Les familles de dégénérés : du slasher au film d’angoisse

 

« We all go a little mad sometimes… »
Psychose d’Alfred Hitchcock

Lecteurs, lectrices, je vous invite à entrer dans les abysses des pires scènes de cruauté. Installés dans vos confortables canapés, vous décidez ce soir d’être témoins de l’horreur. J’ai intitulé cette sombre histoire : Les familles de dégénérés, du slasher au film d’angoisse…

Nous avons tous entendu parler de cet idiot du village laissé pour compte et un peu crasseux, dont la vengeance sera terrible. Ou encore, la traversée du désert qui tourne au cauchemar, la fable sociale illustré par une séquestration sordide, la spirale meurtrière d’un sociopathe tyrannisé par sa chère maman, ou encore le célèbre week-end entre amis qui tourne mal, très mal. Le thème du refoulé de la société a son lot de personnages répugnants. Ces leitmotive de films d’angoisse exposent une atmosphère bien particulière teintée d’une violence malsaine.

Massacre à la tronçonneuse de Tobe Hooper est un des premiers slasher, genre mettant en scènes les massacres d’adolescents par un meurtrier psychopathe. L’imaginaire d’un Texas miteux et angoissant offre à ce célèbre film une puissance esthétique indubitable. La famille Hewitt demeure une des familles de psychopathes cannibales les plus célèbres. Hooper joue avec les traditions et transcende les codes sociaux. Le sordide spectacle du repas familial à la fin du film chamboule une certaine morale américaine. Dans Redneck movies : ruralité et dégénérescence dans le cinéma américain, Maxime Lachaud affirme que « Massacre à la tronçonneuse file la métaphore politico-sociale, à commencer par la famille américaine, plus qu’égratignée ». Dans Massacre à la tronçonneuse, il y a un décalage entre le fond et la forme.

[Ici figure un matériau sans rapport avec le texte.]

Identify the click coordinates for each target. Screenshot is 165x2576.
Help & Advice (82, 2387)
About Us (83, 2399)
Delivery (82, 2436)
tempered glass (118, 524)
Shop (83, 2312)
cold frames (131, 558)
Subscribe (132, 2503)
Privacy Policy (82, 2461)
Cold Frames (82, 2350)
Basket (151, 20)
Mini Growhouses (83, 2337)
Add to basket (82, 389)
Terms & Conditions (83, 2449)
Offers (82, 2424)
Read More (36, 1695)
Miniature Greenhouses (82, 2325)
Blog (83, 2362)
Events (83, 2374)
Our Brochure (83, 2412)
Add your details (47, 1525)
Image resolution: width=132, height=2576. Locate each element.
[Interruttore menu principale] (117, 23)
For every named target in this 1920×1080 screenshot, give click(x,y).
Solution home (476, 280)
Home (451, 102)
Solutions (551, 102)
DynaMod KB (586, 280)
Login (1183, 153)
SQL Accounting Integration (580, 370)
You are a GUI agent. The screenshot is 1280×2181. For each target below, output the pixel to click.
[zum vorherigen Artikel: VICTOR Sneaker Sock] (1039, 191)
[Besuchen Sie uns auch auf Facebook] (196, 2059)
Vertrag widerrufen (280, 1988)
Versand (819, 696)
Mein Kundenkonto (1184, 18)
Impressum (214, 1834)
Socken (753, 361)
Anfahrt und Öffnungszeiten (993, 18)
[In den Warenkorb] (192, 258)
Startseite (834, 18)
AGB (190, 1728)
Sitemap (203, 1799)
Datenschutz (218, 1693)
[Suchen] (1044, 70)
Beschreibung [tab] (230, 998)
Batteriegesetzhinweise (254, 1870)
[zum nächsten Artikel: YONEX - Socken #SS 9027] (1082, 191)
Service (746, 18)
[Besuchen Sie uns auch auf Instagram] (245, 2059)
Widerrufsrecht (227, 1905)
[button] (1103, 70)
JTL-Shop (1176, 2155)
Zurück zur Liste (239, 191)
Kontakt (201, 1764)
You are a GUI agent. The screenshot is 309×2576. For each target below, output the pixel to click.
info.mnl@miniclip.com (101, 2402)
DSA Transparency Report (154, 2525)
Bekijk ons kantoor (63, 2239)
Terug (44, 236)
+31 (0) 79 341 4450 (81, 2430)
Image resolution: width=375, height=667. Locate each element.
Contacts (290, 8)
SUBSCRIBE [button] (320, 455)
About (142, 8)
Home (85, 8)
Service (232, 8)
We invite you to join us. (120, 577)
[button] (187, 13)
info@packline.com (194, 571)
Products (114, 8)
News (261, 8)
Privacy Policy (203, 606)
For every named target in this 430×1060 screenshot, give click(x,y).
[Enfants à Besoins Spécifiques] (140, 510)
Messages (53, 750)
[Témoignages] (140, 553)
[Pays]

Il n’y a presque pas une goutte de sang et aucun crime n’est ouvertement montré à l’écran. Le pouvoir de suggestion est imagé et laisse imaginer au spectateur qu’il est en train d’assister à un bain de sang. L’esthétique du monstrueux est elliptique. La seule goutte de sang apparaît à la fin quand Leatherface chute et se blesse lui même avec la tronçonneuse. De la même manière, contrairement à ce que le titre du film annonce, il n’y a qu’un seul massacre à la tronçonneuse. Le film s’inspire de Psychose d’Hitchcock et notamment de la célèbre scène de la douche où se discute le questionnement entre ce que le spectateur voit et ce qu’il croit voir. Janet Leigh affirmera que «  chaque coupure est comme un coup de couteau ». En effet, l’enchaînement des plans, la musique, les mouvements et le montage donnent au spectateur l’impression qu’il voit  Janet Leigh se faire éventrer à l’écran. Cette scène peut être mise en parallèle avec la scène du crochet dans Massacre à la tronçonneuse. Avant de réaliser que Pam s’est faite accrochée par Leatherface à un crochet de boucher, le dos de la jeune fille est dévoilé à plusieurs reprises. Ces choix esthétiques donnent à la scène une certaine vraisemblance et un symbolisme suggéré. De la même manière, Halloween de John Carpenter est un film qui suggère une horreur visuelle mais ne la montre pas explicitement. Michael Myers est un psychopathe célèbre qui tue sa propre sœur à l’âge de six ans. Il est placé en Hôpital psychiatrique et s’échappe afin de retourner sur les lieux de son enfance… Encore une fois le thème de la famille et de l’enfance sont un trouble pour ces psychopathes avérés.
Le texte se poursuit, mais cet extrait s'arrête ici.